Personal information
- Date of birth: October 8, 1986 (age 39)
- Place of birth: Manassas, Virginia, United States
- Height: 5 ft 11 in (1.80 m)
- Position: Midfielder

Youth career
- 2003–2004: US U-17 Residency Program
- 2003–2006: Wake Forest Demon Deacons

Senior career*
- Years: Team / Apps / (Gls)
- 2004–2005: Raleigh CASL Elite / 7 / (2)
- 2007: Real Salt Lake / 0 / (0)
- 2008: Carolina RailHawks / 30 / (2)
- 2009: Wilmington Hammerheads / 16 / (1)
- 2010–2012: CASL Elite

International career^{‡}
- 2003: United States U-17 / 3 / (1)
- 2004: United States U-20 / 3 / (0)

Managerial career
- 2014–: North Carolina FC (youth)

= Steven Curfman =

American soccer player

Steven Curfman (born October 8, 1986) is an American former soccer player who is currently a youth coach for North Carolina FC.

==Career==

===College and amateur===
Curfman grew up in Raleigh, North Carolina, attended Athens Drive High School and played club soccer with the Capital Area Soccer League before being selected to the U.S. Soccer U-17 Residency Program in Bradenton, Florida in 2002. He was also selected as a McDonald's and Parade Magazine All-American in 2003.
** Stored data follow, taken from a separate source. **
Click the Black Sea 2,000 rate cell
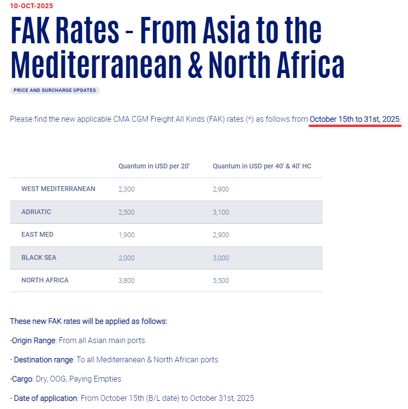The height and width of the screenshot is (409, 408). click(127, 257)
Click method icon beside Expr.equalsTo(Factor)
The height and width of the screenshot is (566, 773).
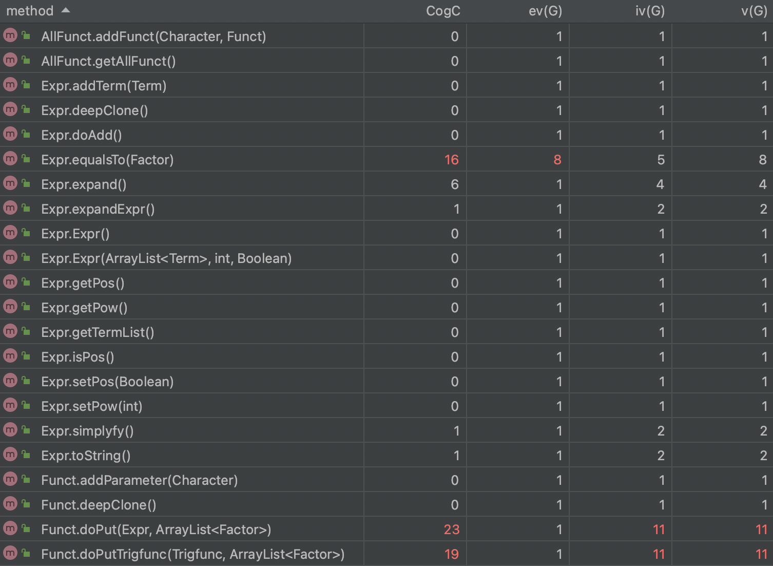10,159
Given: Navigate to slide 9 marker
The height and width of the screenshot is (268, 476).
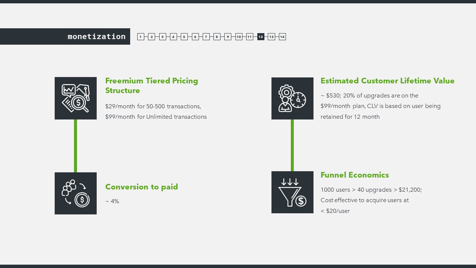Looking at the screenshot, I should click(x=228, y=36).
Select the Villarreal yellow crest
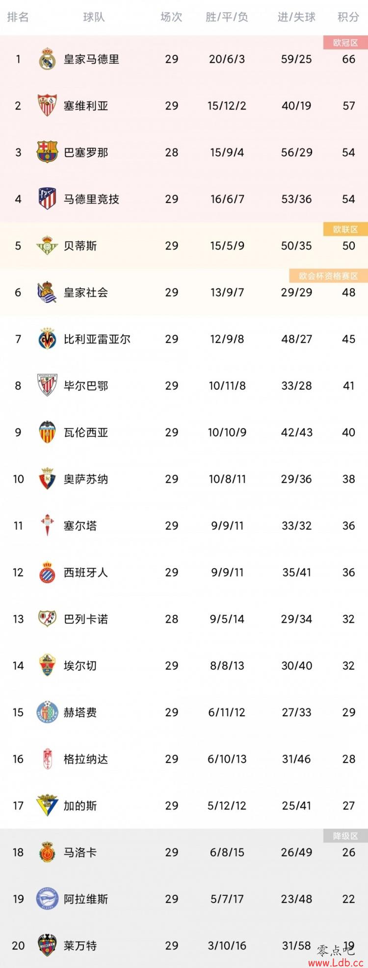The width and height of the screenshot is (368, 968). pos(48,339)
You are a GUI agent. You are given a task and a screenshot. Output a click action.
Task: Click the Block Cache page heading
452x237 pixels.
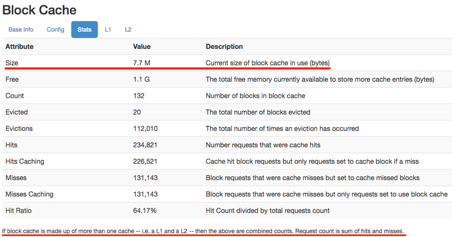point(39,10)
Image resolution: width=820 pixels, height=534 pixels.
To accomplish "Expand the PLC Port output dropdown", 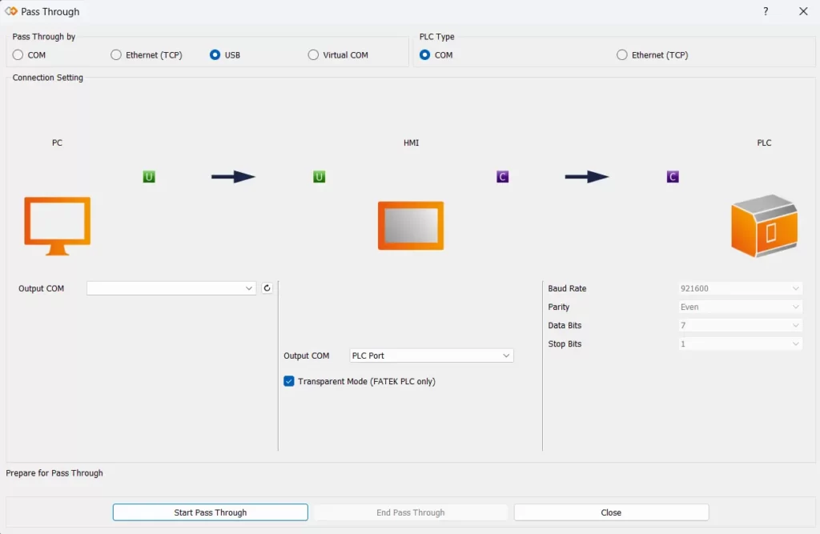I will (x=432, y=355).
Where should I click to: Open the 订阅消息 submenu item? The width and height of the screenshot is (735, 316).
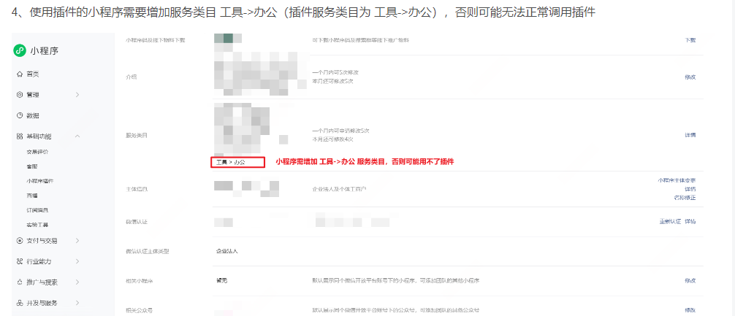34,210
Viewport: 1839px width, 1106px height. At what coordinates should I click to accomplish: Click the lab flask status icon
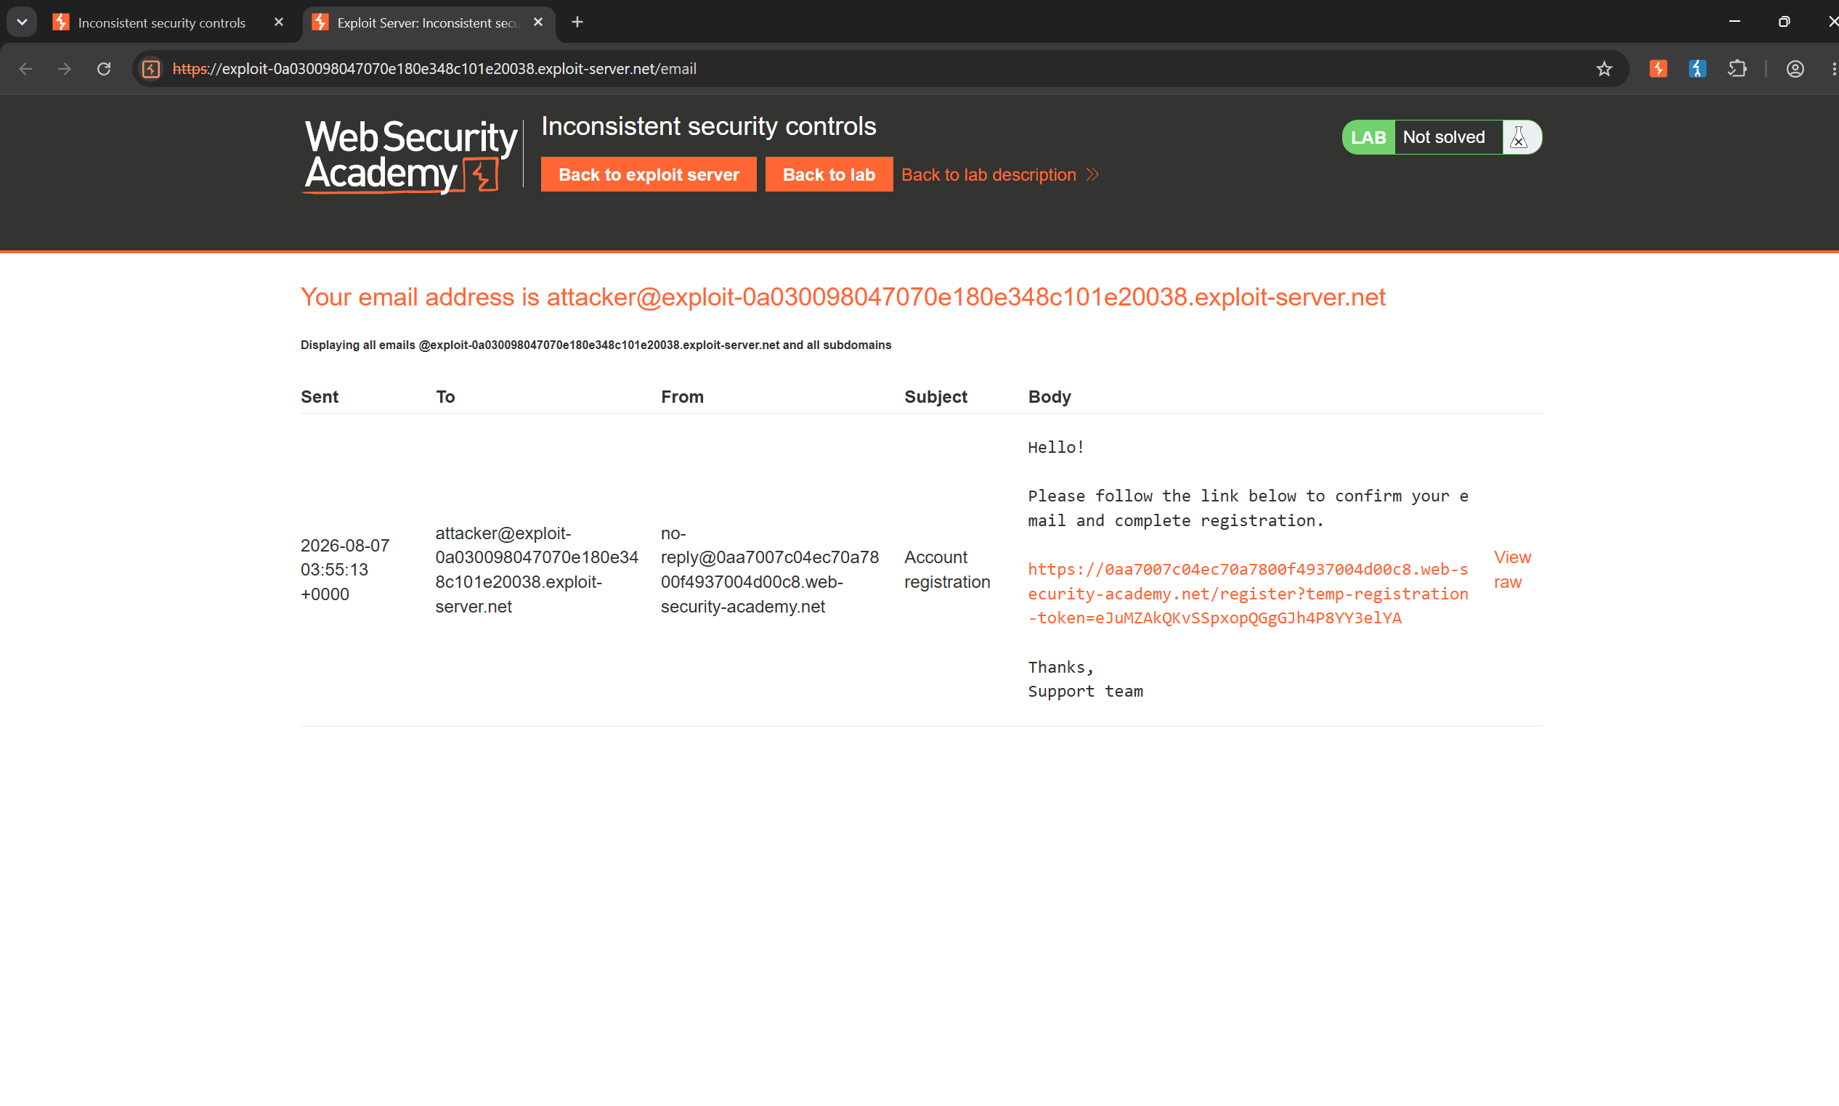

Curfman played college soccer at Wake Forest University, where he was a four-year letterman under coach Jay Vidovich. In 2003, his freshman season, he started 13 games and appeared in 20, and scored nine goals and 13 assists, which earned him a spot on the All-ACC Freshman team. In his sophomore season, he started 17 games and appeared in 18 and scored 1 goal and four assists. In 2005, he started 20 games and scored 5 goals and 3 assists before suffering a knee injury prior to the NCAA Tournament. He was named to the All-ACC Tournament team and All-ACC Academic Team. During his senior season, he led the squad in games played (23), assists (8), point (20), and shots (50), and 2nd in goals (6), in helping his team reach the #1 ranking, the ACC regular season co-championship, and the school's first-ever appearance in the Men's NCAA College Cup.

During his college years he also played with Raleigh CASL Elite in the USL Premier Development League.

===Professional===
Curfman was drafted in the third round (30th overall) of the 2007 MLS SuperDraft by Real Salt Lake, whose coach John Ellinger had been his coach during the U-17 residency program. Curfman saw no playing time with Salt Lake, and was released at the end of the season.

On March 7, 2008, it was announced that Curfman had been signed by his hometown USL First Division team, the Carolina Railhawks. He scored in his first game with the RailHawks, a 1–1 tie with the Atlanta Silverbacks on April 19, 2008, and went on to make 30 appearances before being released in March 2009. He signed with the Wilmington Hammerheads of the USL Second Division in April 2009, and played for the team throughout the 2009 season until the team folded at the end of the year.

Curfman played the amateur team CASL Elite in the Lamar Hunt U.S. Open Cup in 2010; his team won their regional qualification group (which also featured NPSL teams FC Tulsa and Atlanta FC) before falling 4–2 to USL Second Division pro side Charleston Battery in the first round of tournament proper.

===International===
Curfman was selected to U.S. roster for the 2003 FIFA U-17 World Championship in Finland, where he started three matches, and scored his first international goal against South Korea on August 14, 2003. In 2004, he earned three caps, starting one game, with the United States U-20 men's national soccer team.